++++ Selected excerpt
Yorgos Lanthimos’s The Favourite (2018) is a stunningly original historical drama that reinvents the costume film with biting wit, visual eccentricity, and emotional depth. Starring Olivia Colman, Rachel Weisz, and Emma Stone, the film chronicles the turbulent triangle between Queen Anne, her confidante Sarah Churchill, Duchess of Marlborough, and the ambitious servant Abigail Hill. Set in early 18th-century England during the War of the Spanish Succession, it is a story of power, manipulation, and the fragile boundaries between love and exploitation.
Combining historical fact with Lanthimos’s trademark absurdism, The Favourite explores how personal emotions — jealousy, insecurity, lust — shape the course of political history. It is at once tragic, darkly comic, and profoundly human, blending baroque excess with psychological precision. The film earned widespread acclaim, winning the Academy Award for Best Actress (Olivia Colman) and receiving ten Oscar nominations, solidifying its place as one of the defining films of the decade.
++++++++
++++ Items
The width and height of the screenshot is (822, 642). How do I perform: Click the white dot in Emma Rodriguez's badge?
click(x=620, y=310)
++++++++
++++ Items
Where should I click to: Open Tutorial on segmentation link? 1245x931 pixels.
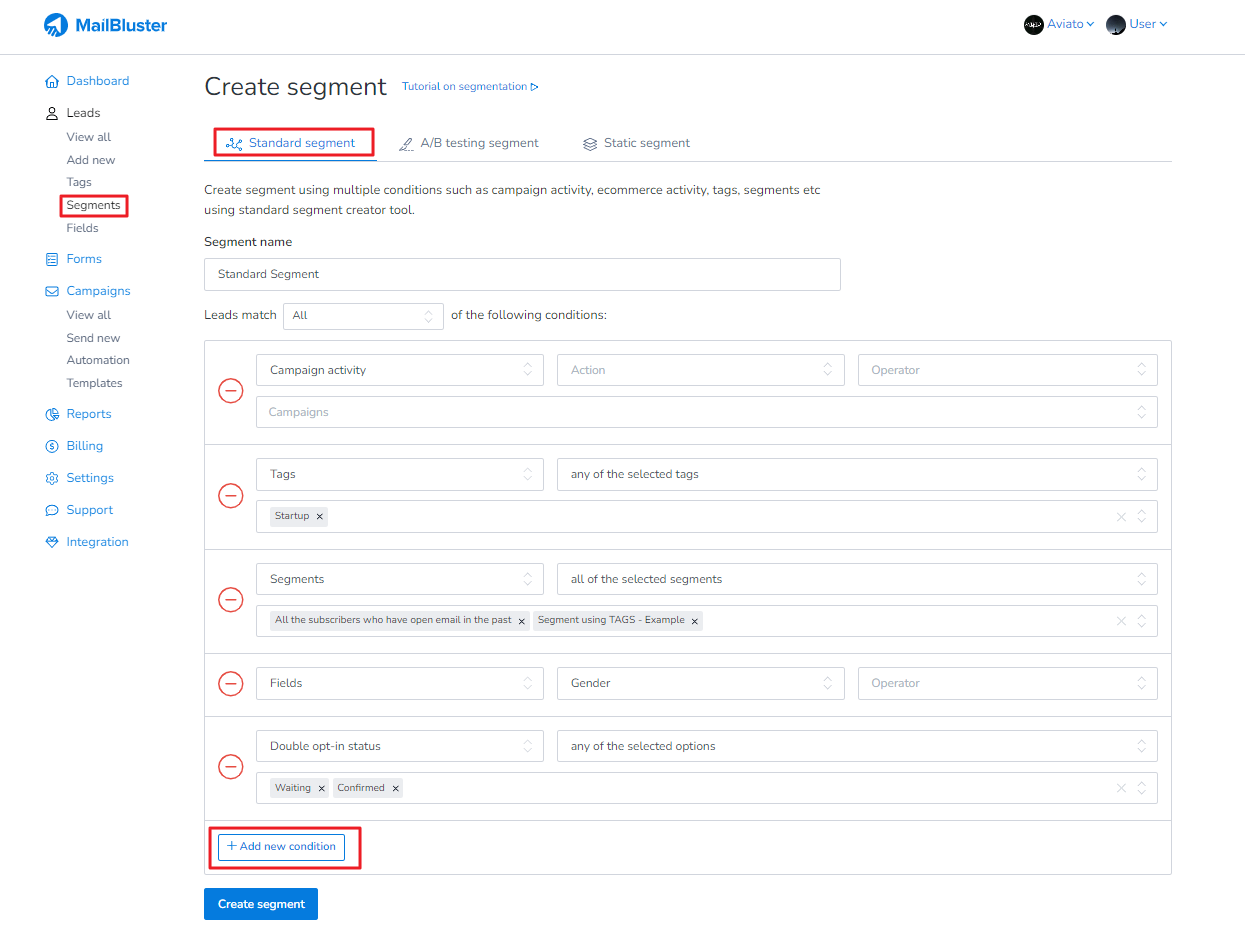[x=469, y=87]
++++++++
++++ Items
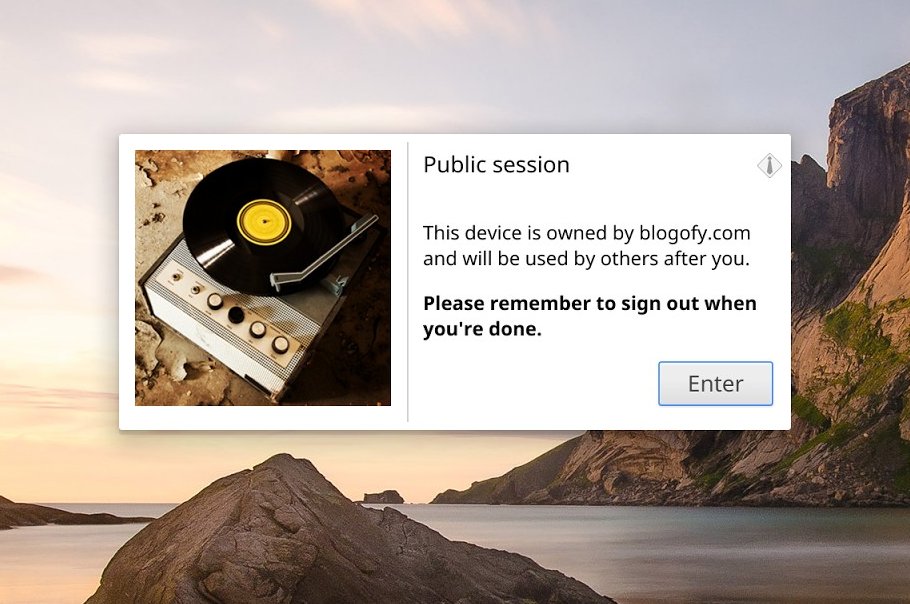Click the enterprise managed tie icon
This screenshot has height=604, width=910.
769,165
++++++++
Problem description
In the text about The Favourite, how many Oscar nominations did the film receive?

Exercise result
Ten